La rectificación debe ser pública y en las mismas redes sociales donde el abogado divulgó sus acusaciones.
Un Juzgado Décimo Penal Municipal de Conocimiento de Pereira profirió un fallo contundente en el que ordena a un abogado, integrante de la veeduría de movilidad de esta ciudad, a retractarse de las acusaciones hechas contra una delegada de la Personería.
El pronunciamiento judicial, conocido esta semana, establece que el abogado no sólo vulneró la honra de la delegada, al exponer su nombre y su imagen en redes sociales, sino que lo hizo bajo el argumento de representar a una veeduría ciudadana que, según verificó el despacho, no se encuentra registrada conforme lo exige la ley.
A ello se suma que el abogado no ostenta reconocimiento oficial como veedor ciudadano por parte de la Personería, lo que, a juicio del juzgado, desvirtúa su condición de vocero en ese campo.

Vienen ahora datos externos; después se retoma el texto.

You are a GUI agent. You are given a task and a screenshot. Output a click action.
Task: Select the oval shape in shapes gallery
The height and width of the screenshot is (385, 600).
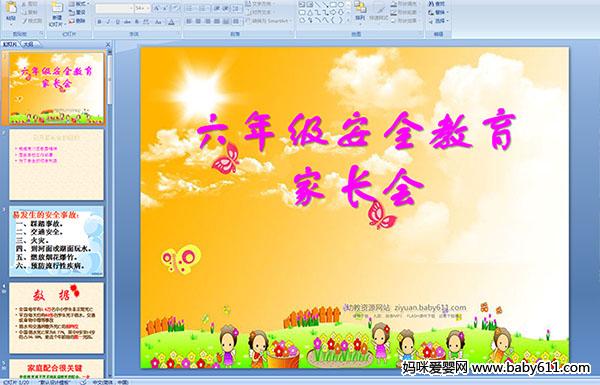(340, 5)
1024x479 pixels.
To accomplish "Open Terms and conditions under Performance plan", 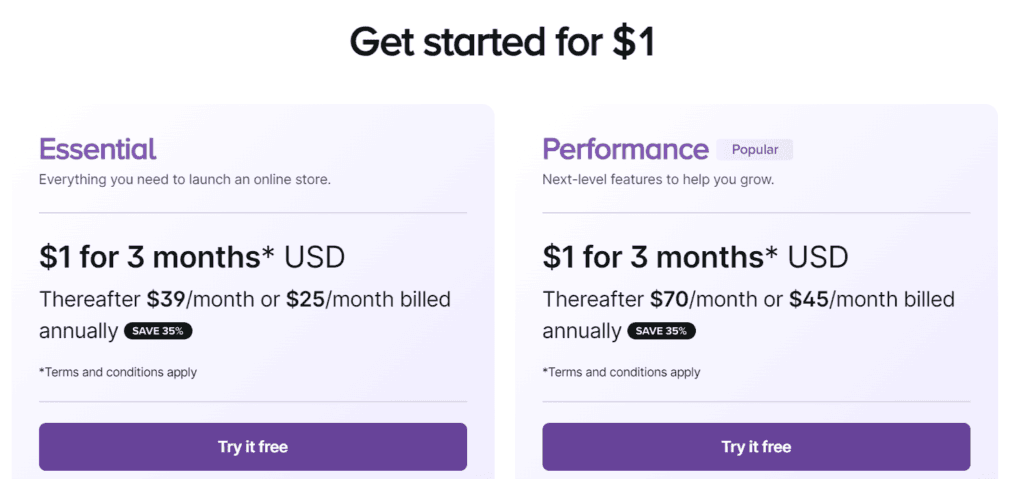I will 622,372.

Una retractación obligatoria
El juez fue claro al ordenar al jurista realizar una retractación pública, reconociendo que sus manifestaciones fueron infundadas. Esta retractación deberá hacerse en los mismos medios y con la misma visibilidad en que se divulgaron sus acusaciones, como medida de restablecimiento de los derechos de la funcionaria afectada.
La providencia también exhorta al abogado a abstenerse de emitir en el futuro señalamientos sin pruebas que puedan menoscabar la dignidad de los servidores públicos o poner en entredicho el cumplimiento de sus funciones.

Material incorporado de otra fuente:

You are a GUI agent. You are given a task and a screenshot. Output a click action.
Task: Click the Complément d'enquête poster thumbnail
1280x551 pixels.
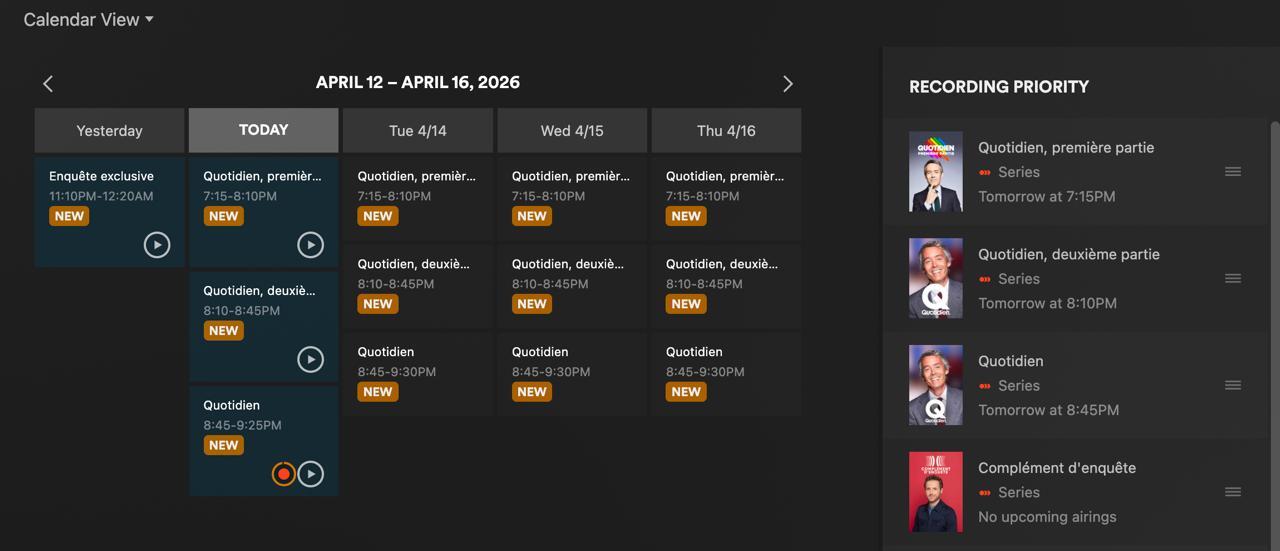tap(935, 492)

La controversia surgió luego de que el abogado hiciera declaraciones públicas cuestionando el proceder de la delegada de la Personería, presentándose como representante de una veeduría ciudadana y como defensor de derechos humanos. La funcionaria interpuso una acción judicial solicitando protección de su honra y buen nombre.
Tras el estudio de los argumentos y las pruebas, el juzgado determinó que no existía registro legal de la veeduría mencionada ni reconocimiento oficial del abogado como defensor de derechos humanos. Con base en ello, concluyó que las acusaciones eran infundadas y ordenó la retractación.
Con esta decisión, la justicia no sólo protege a la delegada de la Personería, sino que envía un mensaje sobre la responsabilidad de quienes ejercen la palabra en espacios públicos: “la crítica es legítima, pero debe sustentarse en hechos verificables y no en señalamientos sin pruebas”, dice el fallo.